On YRC, Rep. French Hill, R-Ark., questioned the collateral on the loan and whether it protected taxpayers. He said the company was allowed to borrow on its accounts receivable and the valuation of its real estate at 100 cents on a dollar. He also wondered if the value of the YRC fleet was reasonable given its age. Hill pegged total collateral pledged on the loan at roughly $1.1 billion, not the $1.6 billion that Treasury previously claimed.
Hill continued questioning the rationale of making such a large loan to a company “rated speculatively” for the past 20 years and one that has been “hanging on by a thread since the global financial crisis.”
“The only way YRC has survived for the last 10 years is through bailouts by the government and the private equity industry,” Hill continued. He contended YRC is “staying afloat by providing the cheapest pricing,” stating that investment research shows the company charges about 18 cents per pound versus the average of its competitors, which is in the mid-20 cent range.
Mnuchin said that the loan was undertaken with the added risk in mind and believes the collateral provided was adequate, pointing to the 30% equity position Treasury received from YRC as part of the loan agreement. That stock is now worth $100 million as the company’s shares have tripled since the loan announcement.
Mnuchin acknowledged the rebound in the economy and at YRC has been “fortunate.”
YRC’s ties to the White House
Bharat Ramamurti, an attorney tasked with serving on the commission, asked Mnuchin if he had been contacted by President Trump’s senior adviser and son-in-law, Jared Kushner, regarding the YRC loan. He asserted Kushner has “close ties” to Apollo Global Management (NYSE: APO), which provided YRC with a $600 million term loan in September.
Mnuchin said no one from Kushner’s staff had reached out to him. Mnuchin acknowledged the loan was risky but that it was not a bailout of private equity. He said Treasury was tasked with moving very fast in uncertain and tough times and that many lawmakers spoke up on YRC’s behalf, noting a loan to the company would save many union jobs.

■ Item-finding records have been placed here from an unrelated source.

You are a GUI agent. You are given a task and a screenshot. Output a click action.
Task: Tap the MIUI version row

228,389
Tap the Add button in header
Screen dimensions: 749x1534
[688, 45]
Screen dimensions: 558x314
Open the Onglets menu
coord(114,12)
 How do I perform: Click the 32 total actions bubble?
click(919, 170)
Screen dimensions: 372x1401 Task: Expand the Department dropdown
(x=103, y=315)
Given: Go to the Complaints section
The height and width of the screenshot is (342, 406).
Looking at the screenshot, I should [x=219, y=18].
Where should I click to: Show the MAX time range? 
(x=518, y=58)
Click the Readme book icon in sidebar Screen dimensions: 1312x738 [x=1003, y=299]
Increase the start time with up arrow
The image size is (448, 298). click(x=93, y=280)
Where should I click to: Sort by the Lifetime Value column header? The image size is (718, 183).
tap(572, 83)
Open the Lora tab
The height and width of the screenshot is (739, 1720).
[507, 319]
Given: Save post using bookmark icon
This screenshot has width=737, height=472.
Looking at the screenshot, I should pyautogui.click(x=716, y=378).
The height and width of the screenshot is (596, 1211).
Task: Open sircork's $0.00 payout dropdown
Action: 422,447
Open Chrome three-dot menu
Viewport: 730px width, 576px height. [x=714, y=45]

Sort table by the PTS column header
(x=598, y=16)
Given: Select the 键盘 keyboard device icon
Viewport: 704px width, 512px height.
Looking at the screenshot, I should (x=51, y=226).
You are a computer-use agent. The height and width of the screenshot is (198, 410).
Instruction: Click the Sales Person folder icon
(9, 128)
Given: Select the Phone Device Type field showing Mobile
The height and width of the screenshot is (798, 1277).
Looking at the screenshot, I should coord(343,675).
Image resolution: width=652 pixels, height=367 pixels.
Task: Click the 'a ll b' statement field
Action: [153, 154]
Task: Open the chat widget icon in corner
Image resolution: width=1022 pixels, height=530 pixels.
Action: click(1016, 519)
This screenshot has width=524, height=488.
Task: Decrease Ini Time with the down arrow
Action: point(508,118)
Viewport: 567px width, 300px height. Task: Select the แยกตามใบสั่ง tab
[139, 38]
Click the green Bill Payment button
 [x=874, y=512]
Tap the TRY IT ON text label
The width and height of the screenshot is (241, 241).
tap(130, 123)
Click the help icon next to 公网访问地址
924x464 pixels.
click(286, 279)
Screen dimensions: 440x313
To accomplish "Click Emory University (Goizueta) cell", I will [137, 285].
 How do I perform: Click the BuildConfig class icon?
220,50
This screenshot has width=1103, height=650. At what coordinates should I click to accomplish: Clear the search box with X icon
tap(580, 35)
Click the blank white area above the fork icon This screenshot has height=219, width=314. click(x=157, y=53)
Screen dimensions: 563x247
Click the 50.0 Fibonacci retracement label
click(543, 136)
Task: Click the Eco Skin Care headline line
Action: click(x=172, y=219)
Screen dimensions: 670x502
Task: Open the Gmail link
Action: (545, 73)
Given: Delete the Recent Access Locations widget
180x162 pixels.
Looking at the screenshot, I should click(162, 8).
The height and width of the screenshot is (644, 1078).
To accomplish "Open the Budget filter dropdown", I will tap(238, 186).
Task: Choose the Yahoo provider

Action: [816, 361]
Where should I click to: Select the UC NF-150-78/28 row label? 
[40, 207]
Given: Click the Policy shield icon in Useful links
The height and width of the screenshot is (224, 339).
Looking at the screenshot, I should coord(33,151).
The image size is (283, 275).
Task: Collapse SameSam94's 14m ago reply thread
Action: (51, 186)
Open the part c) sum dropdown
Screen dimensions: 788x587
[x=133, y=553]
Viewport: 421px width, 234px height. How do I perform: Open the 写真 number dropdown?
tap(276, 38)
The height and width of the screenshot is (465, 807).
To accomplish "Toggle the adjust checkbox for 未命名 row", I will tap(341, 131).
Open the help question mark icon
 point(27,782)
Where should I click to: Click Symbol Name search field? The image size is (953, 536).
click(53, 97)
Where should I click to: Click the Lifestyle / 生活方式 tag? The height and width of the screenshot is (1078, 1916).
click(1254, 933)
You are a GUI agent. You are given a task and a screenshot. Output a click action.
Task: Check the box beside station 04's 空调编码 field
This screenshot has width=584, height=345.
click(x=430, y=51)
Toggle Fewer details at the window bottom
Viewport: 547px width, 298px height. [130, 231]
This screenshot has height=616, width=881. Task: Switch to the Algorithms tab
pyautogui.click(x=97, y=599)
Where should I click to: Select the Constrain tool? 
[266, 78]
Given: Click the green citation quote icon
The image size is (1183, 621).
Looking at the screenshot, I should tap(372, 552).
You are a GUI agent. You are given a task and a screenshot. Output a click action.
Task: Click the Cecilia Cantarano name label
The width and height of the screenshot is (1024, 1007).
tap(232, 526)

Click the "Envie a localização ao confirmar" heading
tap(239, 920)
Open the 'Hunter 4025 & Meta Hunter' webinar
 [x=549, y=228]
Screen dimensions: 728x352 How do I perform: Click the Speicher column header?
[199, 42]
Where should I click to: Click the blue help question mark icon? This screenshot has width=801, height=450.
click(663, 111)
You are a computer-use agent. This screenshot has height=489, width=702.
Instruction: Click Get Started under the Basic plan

Ramamurti asked Mnuchin if anyone from the White House had contacted him regarding the loan. Mnuchin said he would turn over any correspondence with the White House to the commission.
YRC CEO Darren Hawkins was named to the president’s Great American Economic Revival task force in April and former YRC Chairman and CEO Bill Zollars was appointed by the president and confirmed by the Senate to the U.S. Postal Service board of governors in June.
Hindsight on the loan program and next steps
Asked what he would have done differently, Mnuchin said, “I would use the same criteria” all over again. He said he could have made up to $5 trillion in loans in total, but believes Treasury’s underwriting decisions were prudent and saved many jobs. He acknowledged many complaints around the handling of the distribution, with some saying he took on too much risk for loss and others saying he didn’t take on enough.
Mnuchin said he would advise the next Treasury secretary to sell the YRC loan and liquidate the equity position. He sees a “significant profit” to taxpayers in doing so. He also said Treasury doesn’t want to be in the long-term business of making these types of loans.
Mnuchin advised the Pentagon to look at all its vendors and spread the risk over multiple vendors when possible.
The office of the director of National Intelligence responded that it would not attend Thursday’s hearing. However, it told the commission that it hasn’t designated any company critical to national security and didn’t give any input in the Defense Department’s designations.